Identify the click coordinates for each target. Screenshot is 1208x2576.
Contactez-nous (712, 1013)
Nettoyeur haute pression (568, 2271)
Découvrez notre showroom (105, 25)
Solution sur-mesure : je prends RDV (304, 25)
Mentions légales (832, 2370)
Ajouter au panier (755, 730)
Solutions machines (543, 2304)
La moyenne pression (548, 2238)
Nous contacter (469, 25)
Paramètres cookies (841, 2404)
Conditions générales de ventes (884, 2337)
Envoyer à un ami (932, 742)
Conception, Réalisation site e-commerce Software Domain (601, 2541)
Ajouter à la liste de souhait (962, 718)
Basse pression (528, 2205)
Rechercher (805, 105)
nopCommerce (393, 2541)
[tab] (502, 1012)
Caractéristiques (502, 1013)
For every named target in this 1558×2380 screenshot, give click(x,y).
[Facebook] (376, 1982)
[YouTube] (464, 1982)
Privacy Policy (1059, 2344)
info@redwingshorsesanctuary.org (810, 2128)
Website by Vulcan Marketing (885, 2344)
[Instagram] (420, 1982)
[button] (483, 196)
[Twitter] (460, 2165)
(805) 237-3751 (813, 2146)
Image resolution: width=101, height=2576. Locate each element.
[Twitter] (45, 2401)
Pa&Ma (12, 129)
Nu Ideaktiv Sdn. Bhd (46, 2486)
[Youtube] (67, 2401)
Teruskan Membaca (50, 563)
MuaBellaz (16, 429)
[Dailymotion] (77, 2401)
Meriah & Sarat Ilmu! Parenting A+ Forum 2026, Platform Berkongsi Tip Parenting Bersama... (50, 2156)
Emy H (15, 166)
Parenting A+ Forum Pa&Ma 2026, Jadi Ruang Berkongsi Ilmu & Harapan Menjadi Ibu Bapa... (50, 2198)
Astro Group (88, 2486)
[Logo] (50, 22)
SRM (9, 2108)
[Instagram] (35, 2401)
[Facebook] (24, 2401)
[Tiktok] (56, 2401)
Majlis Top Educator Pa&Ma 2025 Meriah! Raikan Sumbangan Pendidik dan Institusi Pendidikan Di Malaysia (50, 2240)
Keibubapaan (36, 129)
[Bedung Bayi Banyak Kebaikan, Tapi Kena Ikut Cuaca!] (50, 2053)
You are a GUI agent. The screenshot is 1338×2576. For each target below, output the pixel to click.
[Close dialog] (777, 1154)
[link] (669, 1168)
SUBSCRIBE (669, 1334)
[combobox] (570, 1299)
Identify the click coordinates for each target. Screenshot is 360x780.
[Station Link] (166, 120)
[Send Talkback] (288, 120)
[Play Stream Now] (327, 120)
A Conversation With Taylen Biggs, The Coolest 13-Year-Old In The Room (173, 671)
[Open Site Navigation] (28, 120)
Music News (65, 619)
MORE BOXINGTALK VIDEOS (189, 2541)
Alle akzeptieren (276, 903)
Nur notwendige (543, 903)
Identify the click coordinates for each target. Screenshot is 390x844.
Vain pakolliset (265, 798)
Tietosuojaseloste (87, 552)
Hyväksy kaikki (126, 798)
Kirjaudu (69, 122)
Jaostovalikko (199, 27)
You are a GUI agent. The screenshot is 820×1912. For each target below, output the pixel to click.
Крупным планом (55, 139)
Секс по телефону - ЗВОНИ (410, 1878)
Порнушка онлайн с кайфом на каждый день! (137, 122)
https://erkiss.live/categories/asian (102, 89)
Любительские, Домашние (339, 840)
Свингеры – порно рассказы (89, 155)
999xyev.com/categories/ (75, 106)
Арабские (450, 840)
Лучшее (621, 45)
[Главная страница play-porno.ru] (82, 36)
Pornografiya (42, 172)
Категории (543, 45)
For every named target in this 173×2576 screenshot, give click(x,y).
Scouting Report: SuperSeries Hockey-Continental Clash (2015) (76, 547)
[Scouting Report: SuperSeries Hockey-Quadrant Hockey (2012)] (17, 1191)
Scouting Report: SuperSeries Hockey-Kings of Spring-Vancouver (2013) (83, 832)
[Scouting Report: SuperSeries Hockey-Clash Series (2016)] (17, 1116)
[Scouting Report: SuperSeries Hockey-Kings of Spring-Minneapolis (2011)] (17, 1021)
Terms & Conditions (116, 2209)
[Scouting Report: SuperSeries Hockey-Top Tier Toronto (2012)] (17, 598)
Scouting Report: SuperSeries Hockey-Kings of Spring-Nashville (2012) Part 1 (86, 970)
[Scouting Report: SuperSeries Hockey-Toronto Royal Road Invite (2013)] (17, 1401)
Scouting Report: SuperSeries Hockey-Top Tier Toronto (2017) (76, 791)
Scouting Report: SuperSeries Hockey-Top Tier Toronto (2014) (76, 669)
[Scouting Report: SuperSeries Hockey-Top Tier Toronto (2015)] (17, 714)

══════════════════════════════

● **EXERCISE OBJECTIVE**
Produce only the lines from the line containing "La moyenne pression (548, 2238)" through the line containing "Caractéristiques (502, 1013)", inclusive of both, exactly as they stand in the entries above.

● **SOLVED PROBLEM**
La moyenne pression (548, 2238)
Nous contacter (469, 25)
Paramètres cookies (841, 2404)
Conditions générales de ventes (884, 2337)
Envoyer à un ami (932, 742)
Conception, Réalisation site e-commerce Software Domain (601, 2541)
Ajouter à la liste de souhait (962, 718)
Basse pression (528, 2205)
Rechercher (805, 105)
nopCommerce (393, 2541)
[tab] (502, 1012)
Caractéristiques (502, 1013)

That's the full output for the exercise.